At least two people were fatally shot on Wednesday near a synagogue in Halle, Germany, during prayer services for Yom Kippur, the holiest day on the Jewish calendar.
Police in Halle said in a statement that two people were killed. Police later said they arrested one person, though an earlier tweet suggested there may have been multiple “perpetrators” who fired “several shots.” Police warned people to stay in their homes while they searched for other potential suspects in Halle, a city in eastern central Germany with a population of about 240,000.
Germany’s federal prosecutor is leading the investigation, suggesting that officials are treating the shooting as a “politically motivated” attack,” The New York Times reported.

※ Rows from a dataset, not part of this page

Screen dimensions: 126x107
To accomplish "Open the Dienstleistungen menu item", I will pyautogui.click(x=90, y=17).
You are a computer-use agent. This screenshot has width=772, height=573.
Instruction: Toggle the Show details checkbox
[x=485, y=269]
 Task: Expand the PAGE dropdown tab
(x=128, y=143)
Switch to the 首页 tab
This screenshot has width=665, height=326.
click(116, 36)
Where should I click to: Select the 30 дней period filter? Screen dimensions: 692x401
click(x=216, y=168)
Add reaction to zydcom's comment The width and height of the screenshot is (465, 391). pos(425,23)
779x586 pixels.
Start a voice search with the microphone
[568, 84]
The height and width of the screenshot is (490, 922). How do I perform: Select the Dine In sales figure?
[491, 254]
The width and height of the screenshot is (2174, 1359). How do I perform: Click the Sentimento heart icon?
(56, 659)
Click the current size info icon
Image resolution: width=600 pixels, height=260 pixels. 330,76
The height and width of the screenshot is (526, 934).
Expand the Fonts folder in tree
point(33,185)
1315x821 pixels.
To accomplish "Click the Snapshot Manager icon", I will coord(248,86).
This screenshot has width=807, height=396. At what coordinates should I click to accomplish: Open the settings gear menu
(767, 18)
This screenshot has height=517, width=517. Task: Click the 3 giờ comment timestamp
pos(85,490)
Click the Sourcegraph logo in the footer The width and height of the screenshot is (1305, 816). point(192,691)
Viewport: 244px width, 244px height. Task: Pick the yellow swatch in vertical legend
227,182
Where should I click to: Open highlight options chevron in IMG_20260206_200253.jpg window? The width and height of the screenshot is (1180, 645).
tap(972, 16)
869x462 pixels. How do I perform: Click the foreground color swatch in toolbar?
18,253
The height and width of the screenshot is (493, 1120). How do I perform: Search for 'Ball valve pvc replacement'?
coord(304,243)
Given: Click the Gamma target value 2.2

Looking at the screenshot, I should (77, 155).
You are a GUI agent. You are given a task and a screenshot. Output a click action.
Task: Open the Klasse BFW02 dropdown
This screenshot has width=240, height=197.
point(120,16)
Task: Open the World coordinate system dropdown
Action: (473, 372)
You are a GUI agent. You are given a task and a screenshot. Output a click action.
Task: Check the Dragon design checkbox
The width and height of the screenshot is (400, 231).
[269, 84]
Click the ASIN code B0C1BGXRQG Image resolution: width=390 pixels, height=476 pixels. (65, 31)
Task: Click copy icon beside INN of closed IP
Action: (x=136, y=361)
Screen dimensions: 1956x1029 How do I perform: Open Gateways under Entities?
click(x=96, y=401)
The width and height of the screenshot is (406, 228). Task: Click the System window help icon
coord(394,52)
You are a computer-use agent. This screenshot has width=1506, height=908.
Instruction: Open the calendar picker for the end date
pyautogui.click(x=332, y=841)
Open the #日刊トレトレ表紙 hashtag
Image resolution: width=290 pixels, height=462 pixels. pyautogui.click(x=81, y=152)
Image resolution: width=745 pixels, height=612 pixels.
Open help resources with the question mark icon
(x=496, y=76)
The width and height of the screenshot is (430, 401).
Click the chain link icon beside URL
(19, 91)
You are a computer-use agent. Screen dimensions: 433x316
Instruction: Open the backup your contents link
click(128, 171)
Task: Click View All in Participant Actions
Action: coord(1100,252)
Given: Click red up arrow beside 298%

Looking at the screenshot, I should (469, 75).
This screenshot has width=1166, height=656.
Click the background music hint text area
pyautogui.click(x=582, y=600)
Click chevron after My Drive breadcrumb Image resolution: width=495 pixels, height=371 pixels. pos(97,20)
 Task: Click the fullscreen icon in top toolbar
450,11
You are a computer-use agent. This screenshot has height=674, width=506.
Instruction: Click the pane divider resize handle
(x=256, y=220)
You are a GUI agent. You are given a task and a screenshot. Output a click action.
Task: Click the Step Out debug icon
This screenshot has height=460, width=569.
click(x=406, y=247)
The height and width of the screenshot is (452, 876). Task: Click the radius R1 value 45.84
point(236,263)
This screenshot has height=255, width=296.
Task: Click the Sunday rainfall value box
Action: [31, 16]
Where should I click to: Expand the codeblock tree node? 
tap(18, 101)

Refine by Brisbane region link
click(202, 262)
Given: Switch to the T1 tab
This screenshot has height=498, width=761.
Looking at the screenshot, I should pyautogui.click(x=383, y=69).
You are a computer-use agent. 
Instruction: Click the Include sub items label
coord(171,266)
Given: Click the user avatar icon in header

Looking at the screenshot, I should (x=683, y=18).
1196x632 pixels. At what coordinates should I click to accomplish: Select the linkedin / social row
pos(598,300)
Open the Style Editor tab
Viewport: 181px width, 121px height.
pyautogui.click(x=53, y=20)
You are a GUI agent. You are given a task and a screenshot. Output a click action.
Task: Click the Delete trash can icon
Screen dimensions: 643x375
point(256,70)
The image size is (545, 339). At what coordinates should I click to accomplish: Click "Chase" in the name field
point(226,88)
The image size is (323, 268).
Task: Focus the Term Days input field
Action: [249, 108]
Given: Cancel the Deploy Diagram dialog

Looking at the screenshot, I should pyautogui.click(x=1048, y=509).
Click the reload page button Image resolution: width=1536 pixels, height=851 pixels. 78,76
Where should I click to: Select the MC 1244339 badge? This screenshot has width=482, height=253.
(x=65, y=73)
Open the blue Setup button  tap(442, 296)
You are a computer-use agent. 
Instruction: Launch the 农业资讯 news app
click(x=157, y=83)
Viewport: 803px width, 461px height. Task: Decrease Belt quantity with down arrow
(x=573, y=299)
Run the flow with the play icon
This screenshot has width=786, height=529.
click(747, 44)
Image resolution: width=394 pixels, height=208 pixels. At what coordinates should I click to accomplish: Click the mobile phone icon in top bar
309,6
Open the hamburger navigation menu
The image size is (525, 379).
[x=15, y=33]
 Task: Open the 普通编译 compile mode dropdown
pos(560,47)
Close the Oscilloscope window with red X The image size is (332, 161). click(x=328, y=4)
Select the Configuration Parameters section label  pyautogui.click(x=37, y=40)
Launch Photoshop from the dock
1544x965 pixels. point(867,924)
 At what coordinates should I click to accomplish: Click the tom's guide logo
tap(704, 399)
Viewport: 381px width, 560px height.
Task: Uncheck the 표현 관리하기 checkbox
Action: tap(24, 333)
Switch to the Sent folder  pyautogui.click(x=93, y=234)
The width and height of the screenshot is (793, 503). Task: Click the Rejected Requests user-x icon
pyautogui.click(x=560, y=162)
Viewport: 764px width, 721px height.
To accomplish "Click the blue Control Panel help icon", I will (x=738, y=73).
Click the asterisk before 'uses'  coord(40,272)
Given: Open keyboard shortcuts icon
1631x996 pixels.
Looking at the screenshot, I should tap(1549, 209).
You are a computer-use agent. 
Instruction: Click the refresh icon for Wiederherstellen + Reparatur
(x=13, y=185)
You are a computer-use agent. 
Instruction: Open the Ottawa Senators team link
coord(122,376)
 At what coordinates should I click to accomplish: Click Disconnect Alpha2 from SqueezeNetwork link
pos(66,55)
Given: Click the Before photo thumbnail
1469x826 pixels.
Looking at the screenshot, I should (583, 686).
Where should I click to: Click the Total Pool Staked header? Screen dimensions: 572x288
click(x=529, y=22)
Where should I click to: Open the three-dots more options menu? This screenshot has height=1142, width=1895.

German public broadcaster MDR aired a video showing a man wearing a helmet and an olive-colored jacket getting out of a car and firing four shots with a long-barreled gun. A witness told the outlet that the gunman was dressed in military gear and armed with multiple weapons. Local news outlets also reported that a hand grenade was lobbed into a Jewish cemetery nearby, according to the Times. Police also told MDR that more shots had been fired in the Halle suburb of Landsberg, but those reports have not been confirmed.
According to unconfirmed reports on Twitter, the apparent gunman live-streamed the attack using a head-mounted camera, as did the mosque shooter in New Zealand last March. The video footage allegedly includes anti-Semitic comments in English.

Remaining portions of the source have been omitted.